_Saved entries_:
=======
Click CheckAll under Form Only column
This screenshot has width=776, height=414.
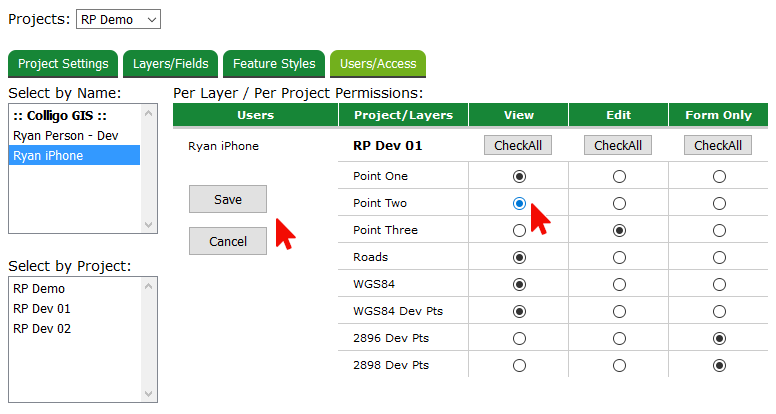pos(718,146)
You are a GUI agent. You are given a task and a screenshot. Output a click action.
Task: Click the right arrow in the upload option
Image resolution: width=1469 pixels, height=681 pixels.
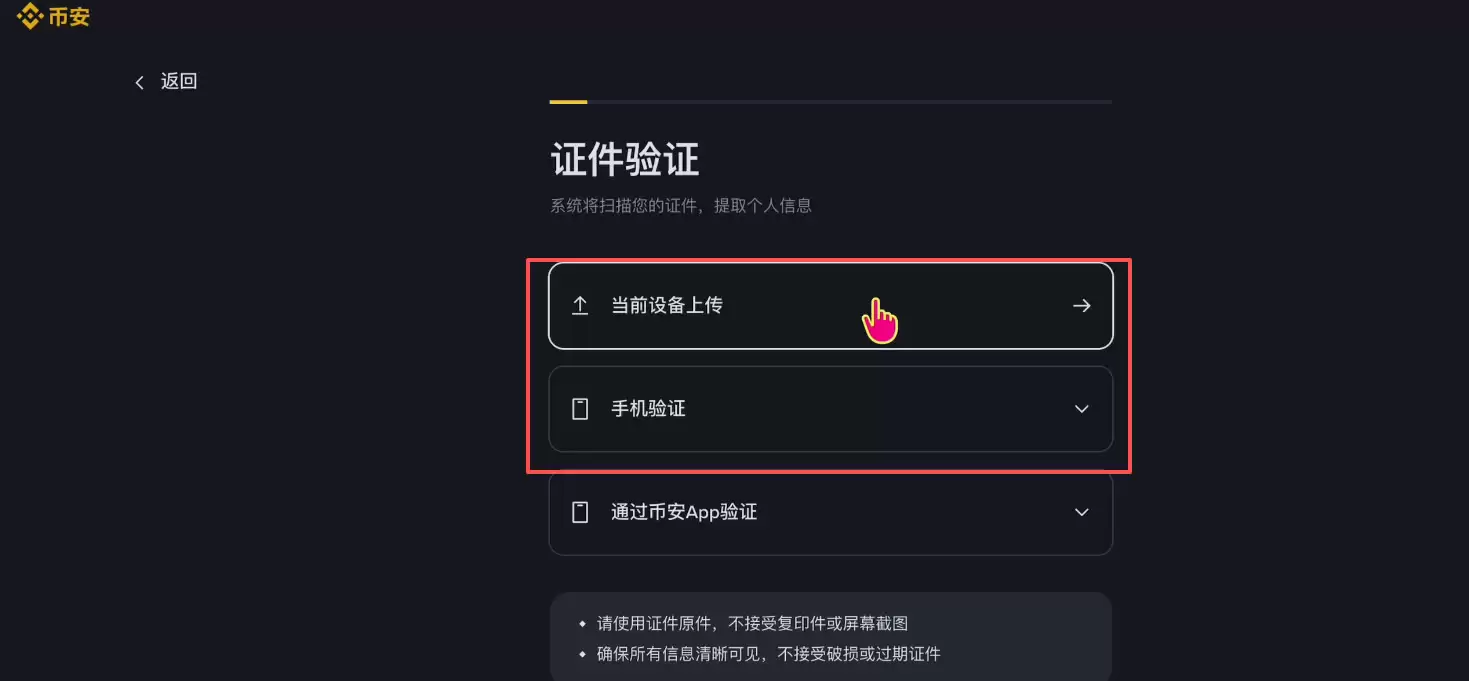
=======
_Task directions_: Your copy should match every record exactly and contain no pictures.

_Result of this exercise_:
Click CheckAll under Form Only column
This screenshot has width=776, height=414.
pos(718,146)
You are a GUI agent. You are given a task and a screenshot. Output a click action.
Task: Click the right arrow in the upload option
Image resolution: width=1469 pixels, height=681 pixels.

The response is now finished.